Os sistemas de defesa antiaérea ucranianos conseguiram interceptar 125 dos veículos aéreos não tripulados. No entanto, pelo menos 25 drones atingiram seus objetivos, causando danos significativos. O saldo da ofensiva foi de pelo menos quatro pessoas mortas e mais de vinte feridas.
Infraestrutura civil no alvo durante o frio intenso
As consequências dos bombardeios foram severas para a população civil, especialmente no sul do país. Na região de Zaporizhzhya, as redes de energia, gás e água sofreram danos críticos. Estimativas das autoridades locais indicam que mais de 385.000 residências ficaram sem abastecimento elétrico.
Esta crise ocorre em um momento de temperaturas extremamente baixas, com termômetros marcando abaixo dos 10 graus Celsius negativos na área. O presidente Zelensky foi enfático em suas redes sociais, afirmando que a Rússia escolheu o momento de frio congelante para maximizar o sofrimento da população.
“Eles esperaram deliberadamente pelo clima congelante para piorar a situação do nosso povo. Isso é um terrorismo russo deliberado e cínico, especificamente contra civis”, declarou o líder ucraniano.
Escala da ofensiva e contexto das negociações
Zelensky também revelou números alarmantes sobre a intensificação dos ataques na semana.
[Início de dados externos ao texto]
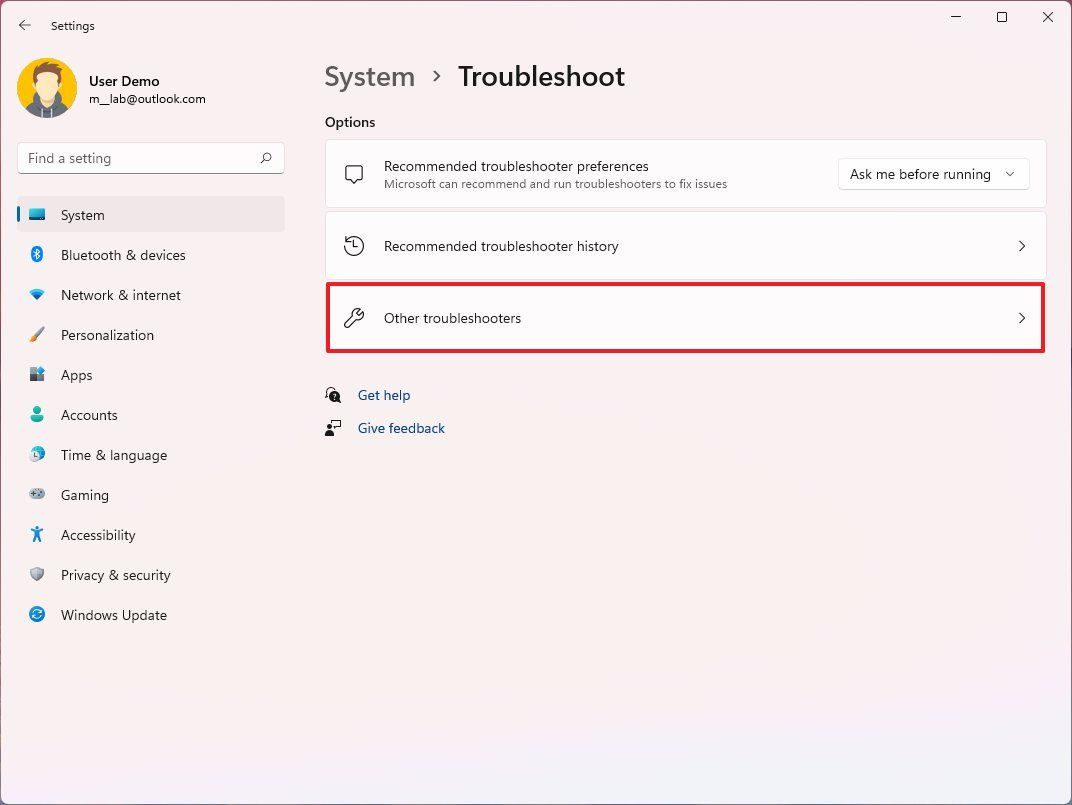
Task: Click the back arrow button
Action: tap(24, 25)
Segundo ele, as forças russas dispararam contra a Ucrânia quase 1.100 drones, 890 bombas inteligentes e mais de cinquenta mísseis balísticos e de cruzeiro.
Esta escalada militar acontece em um cenário geopolítico sensível, marcado pelas negociações de paz que também envolvem o presidente dos Estados Unidos, Donald Trump. A destruição de infraestrutura não militar em larga escala é vista como uma tentativa de pressionar o governo ucraniano e aterrorizar a população, minando a resistência durante os meses mais difíceis do ano.
A comunidade internacional acompanha com preocupação a deterioração humanitária no país, enquanto os combates continuam a ceifar vidas e agravar a crise para milhões de civis presos no conflito.